We just started on Huffman tree's in class and I'm having a few issues. First given the data and frequencies...
Data % / - + *
Frequencies 5 10 25 30 50
Create a custom Huffman tree.
I created...
120
/ \
50 70
/ \
30 40
/ \
15 25
/ \
5 10
And then replaced the frequencies with the corresponding data, but my roommate received a different answer? Am I the one in the wrong here?
Also, I can't seem to wrap my head around this question,
What would the Huffman code look like if all symbols in the alphabet had
equal frequency?
Any and all help is much appreciated!
P.S. These are just study guide questions, not homework related.
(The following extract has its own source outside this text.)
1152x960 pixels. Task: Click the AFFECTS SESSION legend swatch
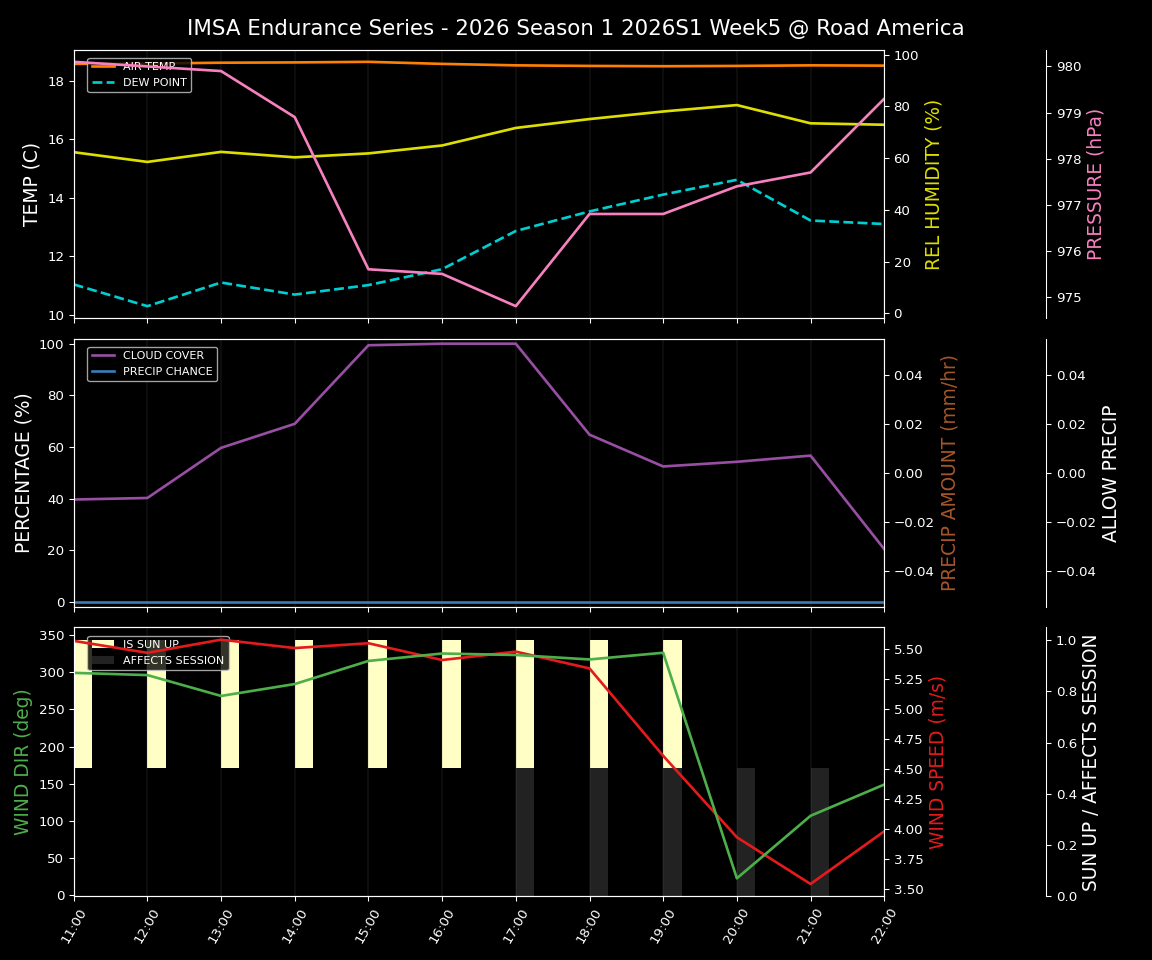click(x=101, y=660)
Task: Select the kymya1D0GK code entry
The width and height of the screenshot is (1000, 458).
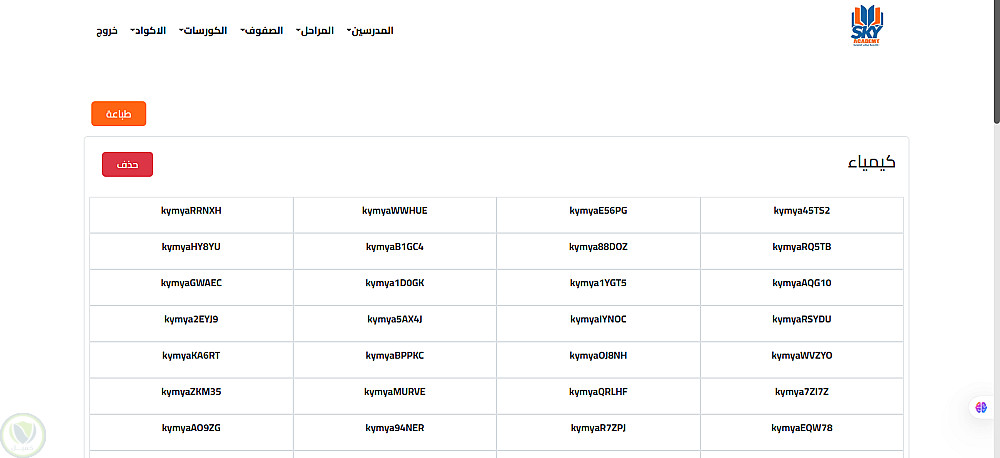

EDIT: How I arrived at my answer:
Took 5
and 10
at the bottom of the tree, added those together to get a "ghost" node 15
. Added 25
to the right of that because it is bigger, then created a ghost node 40
by adding those together. put 30
to the left of 40
because it is smaller, and then created a ghost node 70
by adding the two. Finally added 50
to the left of 70
because it was smaller and then created the final ghost node 120
by adding the two.
This is what my Huffman.pm
comes up with:
0 -- *
10 -- +
110 -- -
1110 -- /
1111 -- %
The above are the shortest symbols encoding the input string. It is a tree, with an implicit root:
Root
/ \
0(*) 1
/ \
0(+) 1
/ \
0(-) 1
/ \
0(/) 1(%)
There are different ways to encode it, but it must be consistent. As per wikipedia:
the bit string representing some particular symbol is never a prefix of the bit string representing any other symbol
Your tree
120
/ \
50(*) 70
/ \
30(+) 40
/ \
15 25(-)
/ \
5(%) 10(/)
satisfies this, although with a different encoding:
0 *
10 +
1100 %
1101 /
111 -
The reason our trees are different is because mine is a Canonical Huffman Code, which means that I only have to list the symbols and length of their encoding (or path) for anyone to be able to re-construct the Huffman codes/tree:
*: 1
+: 2
-: 3
/: 4
%: 4
This is because a 0
always terminates a code, and 1
always means that at least 1 more node will follow, except for the outermost leaf (%
, 1111
), which is possible because we know the maximum code length (the maximum depth of the tree).